Objection 1. It seems that an angel cannot be moved locally. For, as the Philosopher proves (Phys. vi, text 32,86) "nothing which is devoid of parts is moved"; because, while it is in the term "wherefrom," it is not moved; nor while it is in the term "whereto," for it is then already moved; consequently it remains that everything which is moved, while it is being moved, is partly in the term "wherefrom" and partly in the term "whereto." But an angel is without parts. Therefore an angel cannot be moved locally.
Objection 2. Further, movement is "the act of an imperfect being," as the Philosopher says (Phys. iii, text 14). But a beatified angel is not imperfect. Consequently a beatified angel is not moved locally.
On the contrary, It is the same thing for a beatified angel to be moved as for a beatified soul to be moved. But it must necessarily be said that a blessed soul is moved locally, because it is an article of faith that Christ's soul descended into Hell. Therefore a beatified angel is moved locally.
I answer that, A beatified angel can be moved locally. As, however, to be in a place belongs equivocally to a body and to an angel, so likewise does local movement. For a body is in a place in so far as it is contained under the place, and is commensurate with the place. Hence it is necessary for local movement of a body to be commensurate with the place, and according to its exigency. Hence it is that the continuity of movement is according to the continuity of magnitude; and according to priority and posteriority of local movement, as the Philosopher says (Phys. iv, text 99). But an angel is not in a place as commensurate and contained, but rather as containing it.
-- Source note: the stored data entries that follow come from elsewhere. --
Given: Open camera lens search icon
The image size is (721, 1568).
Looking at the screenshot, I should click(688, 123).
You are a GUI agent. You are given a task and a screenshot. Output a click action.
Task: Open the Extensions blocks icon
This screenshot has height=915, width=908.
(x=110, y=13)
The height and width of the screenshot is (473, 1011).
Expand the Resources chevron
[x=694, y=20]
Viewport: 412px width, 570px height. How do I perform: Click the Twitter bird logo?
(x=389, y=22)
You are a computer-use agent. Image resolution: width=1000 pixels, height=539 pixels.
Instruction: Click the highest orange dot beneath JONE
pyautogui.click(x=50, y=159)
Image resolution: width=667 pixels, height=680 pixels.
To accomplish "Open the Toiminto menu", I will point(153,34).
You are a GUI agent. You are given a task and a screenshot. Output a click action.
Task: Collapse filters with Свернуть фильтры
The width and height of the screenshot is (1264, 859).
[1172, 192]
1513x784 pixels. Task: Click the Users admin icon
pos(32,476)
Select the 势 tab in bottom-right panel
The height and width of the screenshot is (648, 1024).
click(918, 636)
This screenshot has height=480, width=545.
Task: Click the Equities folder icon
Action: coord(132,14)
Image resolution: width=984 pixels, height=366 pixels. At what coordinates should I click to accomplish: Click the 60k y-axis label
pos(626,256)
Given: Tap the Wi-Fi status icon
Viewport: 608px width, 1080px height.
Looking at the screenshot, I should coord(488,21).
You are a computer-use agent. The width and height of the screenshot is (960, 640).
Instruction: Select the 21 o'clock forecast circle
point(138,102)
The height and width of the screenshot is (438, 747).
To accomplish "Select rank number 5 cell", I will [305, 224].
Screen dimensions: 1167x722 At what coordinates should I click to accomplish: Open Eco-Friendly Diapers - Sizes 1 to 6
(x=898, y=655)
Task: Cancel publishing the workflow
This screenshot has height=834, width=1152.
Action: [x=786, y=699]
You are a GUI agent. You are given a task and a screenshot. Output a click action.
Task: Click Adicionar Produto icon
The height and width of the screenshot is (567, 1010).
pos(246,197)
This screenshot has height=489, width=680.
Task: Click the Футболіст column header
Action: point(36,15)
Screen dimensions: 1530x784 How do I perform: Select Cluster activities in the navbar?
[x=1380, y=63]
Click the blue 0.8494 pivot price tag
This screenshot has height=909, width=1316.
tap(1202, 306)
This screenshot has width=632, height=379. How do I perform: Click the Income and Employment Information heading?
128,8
Hence it is not necessary for the local movement of an angel to be commensurate with the place, nor for it to be according to the exigency of the place, so as to have continuity therefrom; but it is a non-continuous movement. For since the angel is in a place only by virtual contact, as was said above (I:52:1), it follows necessarily that the movement of an angel in a place is nothing else than the various contacts of various places successively, and not at once; because an angel cannot be in several places at one time, as was said above (I:52:2). Nor is it necessary for these contacts to be continuous. Nevertheless a certain kind of continuity can be found in such contacts. Because, as was said above (I:52:1), there is nothing to hinder us from assigning a divisible place to an angel according to virtual contact; just as a divisible place is assigned to a body by contact of magnitude. Hence as a body successively, and not all at once, quits the place in which it was before, and thence arises continuity in its local movement; so likewise an angel can successively quit the divisible place in which he was before, and so his movement will be continuous. And he can all at once quit the whole place, and in the same instant apply himself to the whole of another place, and thus his movement will not be continuous.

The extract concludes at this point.